Matt e Maria Raine, una coppia californiana, hanno deciso di portare OpenAI in tribunale. Sì, proprio quelli dietro ChatGPT. Motivo? Secondo loro, il chatbot non solo avrebbe alimentato i pensieri suicidari del figlio Adam, ma gli avrebbe pure dato dritte pratiche su come farla finita. Parliamone!
Adam aveva sedici anni, e ad aprile i genitori lo hanno trovato impiccato nell’armadio di casa. Dopo la tragedia, mamma e papà hanno passato al setaccio il cellulare del ragazzo, cercando di capire cosa gli fosse passato per la testa. Da lì la scoperta: Adam passava le sue giornate a chattare con ChatGPT, condividendo di tutto – passioni, problemi, soprattutto le sue crisi interiori e le idee oscure che lo tormentavano.
La denuncia è pesante: i genitori dicono che il bot avrebbe assecondato il buio di Adam, arrivando addirittura a spiegargli passo-passo come farla finita e consigliandolo su come nascondere eventuali segnali di tentativi precedenti. Roba da brividi.
Cosa hanno scoperto i genitori, davvero
Secondo amici e famiglia, Adam era un tipo sveglio, pieno di interessi e passioni – libri, sport, la solita roba da teenager. Ma nell’ultimo anno era cambiato tutto: gli avevano diagnosticato una forma tosta di colon irritabile, che lo costringeva a correre in bagno ogni due per tre. Alla fine aveva mollato la scuola in presenza e si era chiuso in casa, sempre più isolato.
Eppure sembrava che le cose stessero migliorando – almeno così raccontava la madre. Non vedeva l’ora di tornare a scuola. Solo che, evidentemente, il vero Adam si confidava con ChatGPT, mica con mamma e papà. Loro pensavano lo usasse ogni tanto, magari per qualche compito, non certo come spalla emotiva.
Il colpo di scena arriva dopo la sua morte, quando il padre scopre che Adam aveva conversazioni chilometriche con ChatGPT-4o – non da ieri, ma da mesi, da quando aveva smesso di andare a scuola. A gennaio si era pure pagato la versione premium del bot. Sì, pagava per parlare con l’IA.
Il nodo delle chat incriminate
E qui viene il peggio: il padre si imbatte in una chat chiamata “Problemi di sicurezza in sospeso”. Adam aveva scritto esplicitamente della sua intenzione di suicidarsi, ed era pure emerso che aveva già tentato una volta, mesi prima. Tutto nero su bianco, raccontato al chatbot.

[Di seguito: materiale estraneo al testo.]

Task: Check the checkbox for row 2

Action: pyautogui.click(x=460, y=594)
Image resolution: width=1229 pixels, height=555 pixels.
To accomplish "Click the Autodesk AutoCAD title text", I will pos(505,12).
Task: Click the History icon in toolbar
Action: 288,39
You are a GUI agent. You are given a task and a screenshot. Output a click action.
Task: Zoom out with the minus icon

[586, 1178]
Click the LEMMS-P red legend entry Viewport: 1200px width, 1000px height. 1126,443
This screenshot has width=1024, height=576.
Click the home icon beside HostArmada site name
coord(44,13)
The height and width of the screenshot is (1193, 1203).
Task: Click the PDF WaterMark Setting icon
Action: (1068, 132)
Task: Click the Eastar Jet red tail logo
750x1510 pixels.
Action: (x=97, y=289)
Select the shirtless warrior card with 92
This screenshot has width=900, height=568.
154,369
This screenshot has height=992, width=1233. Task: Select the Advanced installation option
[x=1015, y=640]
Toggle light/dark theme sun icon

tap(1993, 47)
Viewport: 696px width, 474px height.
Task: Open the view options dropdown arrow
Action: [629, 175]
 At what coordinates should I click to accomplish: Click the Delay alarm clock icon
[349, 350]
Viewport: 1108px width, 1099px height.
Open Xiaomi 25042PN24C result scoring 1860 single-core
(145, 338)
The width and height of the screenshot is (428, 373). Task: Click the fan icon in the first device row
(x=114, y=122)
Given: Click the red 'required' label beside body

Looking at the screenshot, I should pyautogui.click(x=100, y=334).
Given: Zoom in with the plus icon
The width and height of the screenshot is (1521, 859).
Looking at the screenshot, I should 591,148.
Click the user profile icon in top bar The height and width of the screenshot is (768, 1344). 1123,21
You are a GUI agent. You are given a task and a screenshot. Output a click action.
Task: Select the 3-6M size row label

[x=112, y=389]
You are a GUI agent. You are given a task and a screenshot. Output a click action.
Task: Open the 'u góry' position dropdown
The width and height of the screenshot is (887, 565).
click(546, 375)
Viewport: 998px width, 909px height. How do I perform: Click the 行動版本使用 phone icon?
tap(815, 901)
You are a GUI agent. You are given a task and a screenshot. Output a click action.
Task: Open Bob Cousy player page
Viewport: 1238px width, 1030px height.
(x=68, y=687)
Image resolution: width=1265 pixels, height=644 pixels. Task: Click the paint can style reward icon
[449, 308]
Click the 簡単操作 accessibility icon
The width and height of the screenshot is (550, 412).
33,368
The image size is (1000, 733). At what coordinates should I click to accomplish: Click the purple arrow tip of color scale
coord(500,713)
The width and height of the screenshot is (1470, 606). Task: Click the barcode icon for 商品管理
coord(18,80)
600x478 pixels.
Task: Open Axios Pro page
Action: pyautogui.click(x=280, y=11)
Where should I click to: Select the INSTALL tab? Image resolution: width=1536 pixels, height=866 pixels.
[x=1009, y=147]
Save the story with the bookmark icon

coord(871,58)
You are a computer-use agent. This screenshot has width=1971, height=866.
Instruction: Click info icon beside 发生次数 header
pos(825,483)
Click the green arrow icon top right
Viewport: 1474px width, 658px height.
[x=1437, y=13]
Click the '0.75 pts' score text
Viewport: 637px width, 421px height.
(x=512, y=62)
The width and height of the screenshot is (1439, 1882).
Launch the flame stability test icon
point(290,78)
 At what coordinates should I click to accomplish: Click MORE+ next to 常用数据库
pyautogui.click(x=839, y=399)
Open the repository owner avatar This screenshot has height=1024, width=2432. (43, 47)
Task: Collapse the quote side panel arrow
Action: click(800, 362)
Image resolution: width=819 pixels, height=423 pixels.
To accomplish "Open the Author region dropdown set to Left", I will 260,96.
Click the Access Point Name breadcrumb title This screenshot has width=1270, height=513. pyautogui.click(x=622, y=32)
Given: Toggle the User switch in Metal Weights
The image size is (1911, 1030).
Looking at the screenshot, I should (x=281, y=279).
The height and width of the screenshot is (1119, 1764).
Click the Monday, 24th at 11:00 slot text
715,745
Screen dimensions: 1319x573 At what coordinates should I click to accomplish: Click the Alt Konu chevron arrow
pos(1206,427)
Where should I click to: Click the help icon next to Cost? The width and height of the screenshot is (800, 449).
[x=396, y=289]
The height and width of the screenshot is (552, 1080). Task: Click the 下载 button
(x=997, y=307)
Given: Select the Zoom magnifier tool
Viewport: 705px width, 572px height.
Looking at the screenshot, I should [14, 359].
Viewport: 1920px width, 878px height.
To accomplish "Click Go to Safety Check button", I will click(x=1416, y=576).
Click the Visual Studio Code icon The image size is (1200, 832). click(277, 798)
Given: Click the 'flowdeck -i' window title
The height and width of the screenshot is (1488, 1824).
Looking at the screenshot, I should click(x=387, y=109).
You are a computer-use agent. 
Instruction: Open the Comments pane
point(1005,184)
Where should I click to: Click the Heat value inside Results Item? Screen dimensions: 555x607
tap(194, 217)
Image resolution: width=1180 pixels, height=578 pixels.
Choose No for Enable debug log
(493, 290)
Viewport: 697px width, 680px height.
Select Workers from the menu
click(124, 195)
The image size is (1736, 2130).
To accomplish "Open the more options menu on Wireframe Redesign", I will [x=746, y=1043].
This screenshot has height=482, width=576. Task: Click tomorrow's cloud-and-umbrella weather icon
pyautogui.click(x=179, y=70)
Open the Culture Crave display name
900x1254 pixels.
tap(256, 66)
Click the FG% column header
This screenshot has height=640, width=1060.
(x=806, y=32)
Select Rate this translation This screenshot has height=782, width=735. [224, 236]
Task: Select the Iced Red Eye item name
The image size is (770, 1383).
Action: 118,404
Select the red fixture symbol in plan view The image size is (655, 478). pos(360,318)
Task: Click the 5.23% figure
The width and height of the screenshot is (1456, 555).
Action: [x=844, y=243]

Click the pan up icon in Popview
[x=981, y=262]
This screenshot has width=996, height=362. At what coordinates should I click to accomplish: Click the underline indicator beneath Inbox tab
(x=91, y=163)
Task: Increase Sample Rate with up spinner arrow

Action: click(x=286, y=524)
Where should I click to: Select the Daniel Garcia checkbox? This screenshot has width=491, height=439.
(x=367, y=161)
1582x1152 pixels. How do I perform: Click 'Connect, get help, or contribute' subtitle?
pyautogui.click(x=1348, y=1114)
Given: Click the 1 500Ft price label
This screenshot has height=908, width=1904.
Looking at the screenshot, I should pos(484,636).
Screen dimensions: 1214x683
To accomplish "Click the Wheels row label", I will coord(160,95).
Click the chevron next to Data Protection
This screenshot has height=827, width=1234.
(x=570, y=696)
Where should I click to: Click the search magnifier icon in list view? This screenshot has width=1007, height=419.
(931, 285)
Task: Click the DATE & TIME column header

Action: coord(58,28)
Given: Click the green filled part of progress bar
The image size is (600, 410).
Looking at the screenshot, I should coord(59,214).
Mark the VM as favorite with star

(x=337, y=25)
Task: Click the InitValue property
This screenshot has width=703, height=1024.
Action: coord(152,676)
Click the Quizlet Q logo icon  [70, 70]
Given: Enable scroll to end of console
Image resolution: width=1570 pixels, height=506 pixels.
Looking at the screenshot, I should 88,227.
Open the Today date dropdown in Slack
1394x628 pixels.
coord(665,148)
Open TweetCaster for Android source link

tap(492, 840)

Ora, va detto: ogni volta che Adam tirava fuori i suoi pensieri più cupi, ChatGPT rispondeva con toni empatici, suggerendo di rivolgersi a qualcuno e chiedere aiuto. Ma, e qui casca l’asino, Adam aveva trovato il modo di aggirare i filtri anti-suicidio del bot. Ad esempio, quando chiede quale materiale fosse il più resistente per un cappio, ChatGPT risponde, usando come scusa gli hobby sportivi del ragazzo. E il chatbot stesso, a un certo punto, suggerisce ad Adam di mascherare le sue richieste come parte della trama di un racconto inventato, per ottenere info su come suicidarsi. Sì, avete letto bene.
Non finisce qui: Adam aveva anche mandato una foto del proprio collo – segni evidenti di un tentativo precedente. Chiedeva consigli su come coprirli, e ChatGPT lo aiutava anche in quello. In un’altra occasione, Adam diceva di voler lasciare il cappio fuori dall’armadio per farsi notare e magari essere fermato, ma il chatbot lo sconsigliava. “Per favore, non lasciare il cappio fuori. Facciamo in modo che questo spazio sia il primo posto in cui qualcuno ti vede davvero.” Parole sue, secondo i genitori.
La scelta dei genitori: portare OpenAI in tribunale
Dopo aver letto tutto questo, la madre di Adam non ha dubbi: il colpevole è ChatGPT. Nella denuncia si legge chiaro e tondo: “Questa tragedia non è un problema tecnico o un caso limite imprevisto: è il risultato prevedibile di scelte di progettazione deliberate”. E, ancora: “OpenAI ha lanciato il suo ultimo modello (‘GPT-4o’) con caratteristiche intenzionalmente progettate per favorire la dipendenza psicologica.”
Insomma, la faccenda è pesante. E anche un po’ inquietante, se ci pensi.